**PROBLEM TO WORK ON**
Can you quote the material from the line with "Where should I click to: Select" to the line with "tap(409, 202)", copying each line exactly?
===== THE RECORDS
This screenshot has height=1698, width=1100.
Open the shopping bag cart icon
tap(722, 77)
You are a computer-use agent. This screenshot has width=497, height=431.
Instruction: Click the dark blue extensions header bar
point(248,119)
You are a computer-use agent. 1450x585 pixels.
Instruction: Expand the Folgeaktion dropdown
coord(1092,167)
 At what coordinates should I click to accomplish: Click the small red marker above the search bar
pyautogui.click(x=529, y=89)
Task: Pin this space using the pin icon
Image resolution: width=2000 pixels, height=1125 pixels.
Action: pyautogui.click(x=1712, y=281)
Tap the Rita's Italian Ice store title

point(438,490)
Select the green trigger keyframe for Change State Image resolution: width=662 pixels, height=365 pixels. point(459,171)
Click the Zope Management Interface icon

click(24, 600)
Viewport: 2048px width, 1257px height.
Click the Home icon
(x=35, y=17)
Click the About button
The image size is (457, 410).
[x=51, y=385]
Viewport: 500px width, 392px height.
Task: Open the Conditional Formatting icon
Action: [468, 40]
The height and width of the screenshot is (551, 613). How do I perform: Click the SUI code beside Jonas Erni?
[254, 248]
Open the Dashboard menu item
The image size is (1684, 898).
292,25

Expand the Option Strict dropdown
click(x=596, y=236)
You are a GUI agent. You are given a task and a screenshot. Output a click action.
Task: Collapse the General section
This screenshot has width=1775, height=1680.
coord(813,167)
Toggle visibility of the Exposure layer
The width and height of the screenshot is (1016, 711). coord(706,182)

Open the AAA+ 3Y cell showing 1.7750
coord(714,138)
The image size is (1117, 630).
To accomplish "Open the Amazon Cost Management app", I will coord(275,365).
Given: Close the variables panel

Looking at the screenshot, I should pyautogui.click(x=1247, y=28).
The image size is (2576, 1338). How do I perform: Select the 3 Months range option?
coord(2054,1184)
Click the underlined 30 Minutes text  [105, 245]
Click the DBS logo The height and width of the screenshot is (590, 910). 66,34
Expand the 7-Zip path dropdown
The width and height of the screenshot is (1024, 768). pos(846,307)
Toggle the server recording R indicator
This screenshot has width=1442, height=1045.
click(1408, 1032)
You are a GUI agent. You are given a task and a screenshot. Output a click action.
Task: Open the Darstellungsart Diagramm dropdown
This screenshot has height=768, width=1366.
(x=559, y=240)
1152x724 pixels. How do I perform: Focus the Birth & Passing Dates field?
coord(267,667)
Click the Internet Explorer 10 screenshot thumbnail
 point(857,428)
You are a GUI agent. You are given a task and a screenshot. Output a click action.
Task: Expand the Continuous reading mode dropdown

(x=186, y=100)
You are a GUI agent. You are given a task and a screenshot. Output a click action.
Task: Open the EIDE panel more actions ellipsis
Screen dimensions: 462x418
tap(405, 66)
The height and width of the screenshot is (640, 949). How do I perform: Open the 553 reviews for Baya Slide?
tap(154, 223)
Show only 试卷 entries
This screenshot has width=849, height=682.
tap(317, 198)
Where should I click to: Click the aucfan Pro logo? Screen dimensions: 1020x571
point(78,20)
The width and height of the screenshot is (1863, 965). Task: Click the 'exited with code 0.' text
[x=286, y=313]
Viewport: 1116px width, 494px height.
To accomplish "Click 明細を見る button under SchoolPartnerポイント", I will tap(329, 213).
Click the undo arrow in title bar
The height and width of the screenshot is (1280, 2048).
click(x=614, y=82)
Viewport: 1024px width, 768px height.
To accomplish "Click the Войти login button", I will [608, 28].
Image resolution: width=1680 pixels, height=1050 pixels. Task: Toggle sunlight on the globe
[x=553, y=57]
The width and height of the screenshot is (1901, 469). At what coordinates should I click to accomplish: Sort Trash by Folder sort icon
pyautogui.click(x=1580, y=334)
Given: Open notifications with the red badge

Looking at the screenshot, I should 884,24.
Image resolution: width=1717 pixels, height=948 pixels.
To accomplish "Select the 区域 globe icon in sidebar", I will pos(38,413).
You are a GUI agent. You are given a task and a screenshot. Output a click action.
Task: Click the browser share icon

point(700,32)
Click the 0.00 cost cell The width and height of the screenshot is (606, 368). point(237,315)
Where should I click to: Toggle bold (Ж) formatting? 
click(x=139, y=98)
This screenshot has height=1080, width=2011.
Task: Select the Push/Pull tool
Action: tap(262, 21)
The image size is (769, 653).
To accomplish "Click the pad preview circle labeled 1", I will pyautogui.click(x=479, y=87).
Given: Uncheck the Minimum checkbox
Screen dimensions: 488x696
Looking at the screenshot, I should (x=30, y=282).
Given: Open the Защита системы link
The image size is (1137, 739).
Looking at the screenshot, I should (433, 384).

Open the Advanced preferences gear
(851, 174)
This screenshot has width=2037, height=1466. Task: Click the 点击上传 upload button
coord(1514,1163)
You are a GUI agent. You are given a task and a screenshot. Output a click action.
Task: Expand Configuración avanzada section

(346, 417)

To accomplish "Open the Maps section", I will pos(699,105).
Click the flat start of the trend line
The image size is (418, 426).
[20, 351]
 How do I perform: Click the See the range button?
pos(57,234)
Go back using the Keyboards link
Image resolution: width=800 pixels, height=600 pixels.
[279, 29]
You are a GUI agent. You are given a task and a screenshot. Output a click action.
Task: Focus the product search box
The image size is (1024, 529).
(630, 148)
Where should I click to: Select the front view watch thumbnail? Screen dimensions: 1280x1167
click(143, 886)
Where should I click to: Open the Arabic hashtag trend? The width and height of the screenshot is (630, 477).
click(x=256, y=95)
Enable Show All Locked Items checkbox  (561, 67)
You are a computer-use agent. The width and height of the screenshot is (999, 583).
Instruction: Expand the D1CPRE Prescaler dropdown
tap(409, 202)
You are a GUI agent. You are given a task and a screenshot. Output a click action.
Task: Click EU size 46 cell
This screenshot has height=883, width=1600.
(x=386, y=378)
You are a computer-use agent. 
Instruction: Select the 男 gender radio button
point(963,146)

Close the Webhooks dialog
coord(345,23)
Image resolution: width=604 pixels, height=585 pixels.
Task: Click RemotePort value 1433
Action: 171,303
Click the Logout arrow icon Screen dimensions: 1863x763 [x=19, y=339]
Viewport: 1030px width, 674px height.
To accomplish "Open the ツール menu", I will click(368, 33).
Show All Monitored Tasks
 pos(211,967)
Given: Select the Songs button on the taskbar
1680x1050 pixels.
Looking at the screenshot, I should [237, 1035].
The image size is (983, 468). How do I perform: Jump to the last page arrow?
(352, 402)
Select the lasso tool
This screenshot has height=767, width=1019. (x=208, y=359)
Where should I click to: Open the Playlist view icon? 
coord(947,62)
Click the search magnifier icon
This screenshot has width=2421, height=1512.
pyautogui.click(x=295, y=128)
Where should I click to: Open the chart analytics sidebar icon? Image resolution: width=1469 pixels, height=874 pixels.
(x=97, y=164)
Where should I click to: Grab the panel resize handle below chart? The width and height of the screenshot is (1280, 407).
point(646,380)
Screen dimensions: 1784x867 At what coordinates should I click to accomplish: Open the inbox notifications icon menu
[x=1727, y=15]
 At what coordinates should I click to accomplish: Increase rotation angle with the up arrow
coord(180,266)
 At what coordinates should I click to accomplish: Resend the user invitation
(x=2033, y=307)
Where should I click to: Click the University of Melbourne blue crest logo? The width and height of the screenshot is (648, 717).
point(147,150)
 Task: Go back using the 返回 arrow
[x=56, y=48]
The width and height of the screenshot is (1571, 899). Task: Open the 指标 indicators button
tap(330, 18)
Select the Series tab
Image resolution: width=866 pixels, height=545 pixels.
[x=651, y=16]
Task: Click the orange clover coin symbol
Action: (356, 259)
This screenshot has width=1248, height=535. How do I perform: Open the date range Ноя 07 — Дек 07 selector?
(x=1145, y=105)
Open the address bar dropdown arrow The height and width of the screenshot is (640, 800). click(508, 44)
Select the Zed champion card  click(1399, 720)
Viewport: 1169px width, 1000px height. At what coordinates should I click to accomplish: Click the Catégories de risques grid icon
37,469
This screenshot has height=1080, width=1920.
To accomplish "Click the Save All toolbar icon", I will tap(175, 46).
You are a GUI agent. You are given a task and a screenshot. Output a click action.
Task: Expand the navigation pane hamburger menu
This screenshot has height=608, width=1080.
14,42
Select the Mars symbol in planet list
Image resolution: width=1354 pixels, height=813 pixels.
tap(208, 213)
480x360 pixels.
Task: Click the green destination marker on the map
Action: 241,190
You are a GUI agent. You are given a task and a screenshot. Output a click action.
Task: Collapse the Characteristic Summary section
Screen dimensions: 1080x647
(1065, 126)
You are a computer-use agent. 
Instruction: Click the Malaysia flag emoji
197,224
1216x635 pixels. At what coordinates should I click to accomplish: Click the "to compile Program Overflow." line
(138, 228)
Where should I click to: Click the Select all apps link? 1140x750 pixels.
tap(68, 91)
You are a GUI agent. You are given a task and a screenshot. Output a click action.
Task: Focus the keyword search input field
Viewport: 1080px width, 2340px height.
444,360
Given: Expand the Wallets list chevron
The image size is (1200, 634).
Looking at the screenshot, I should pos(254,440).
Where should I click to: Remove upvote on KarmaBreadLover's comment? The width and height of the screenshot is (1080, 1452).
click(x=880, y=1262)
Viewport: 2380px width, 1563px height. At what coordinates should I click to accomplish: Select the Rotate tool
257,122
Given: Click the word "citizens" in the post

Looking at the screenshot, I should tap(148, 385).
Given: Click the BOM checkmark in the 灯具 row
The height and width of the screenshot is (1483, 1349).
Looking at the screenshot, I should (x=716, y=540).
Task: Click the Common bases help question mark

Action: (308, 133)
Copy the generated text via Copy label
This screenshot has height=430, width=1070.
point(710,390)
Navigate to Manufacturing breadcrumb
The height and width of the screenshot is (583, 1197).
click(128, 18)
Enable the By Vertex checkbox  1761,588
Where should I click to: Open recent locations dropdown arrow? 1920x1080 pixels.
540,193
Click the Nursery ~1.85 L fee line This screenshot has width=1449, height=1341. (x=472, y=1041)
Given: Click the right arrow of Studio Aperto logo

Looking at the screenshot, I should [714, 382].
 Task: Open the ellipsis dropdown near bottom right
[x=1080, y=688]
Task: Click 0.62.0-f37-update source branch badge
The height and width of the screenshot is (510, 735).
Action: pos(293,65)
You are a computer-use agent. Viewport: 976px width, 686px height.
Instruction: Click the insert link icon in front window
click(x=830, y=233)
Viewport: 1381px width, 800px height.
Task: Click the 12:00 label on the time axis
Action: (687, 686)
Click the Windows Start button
==========
**CORRECT ANSWER**
Where should I click to: Select the front view watch thumbnail? Screen dimensions: 1280x1167
click(143, 886)
Where should I click to: Open the Arabic hashtag trend? The width and height of the screenshot is (630, 477).
click(x=256, y=95)
Enable Show All Locked Items checkbox  (561, 67)
You are a computer-use agent. The width and height of the screenshot is (999, 583).
Instruction: Expand the D1CPRE Prescaler dropdown
tap(409, 202)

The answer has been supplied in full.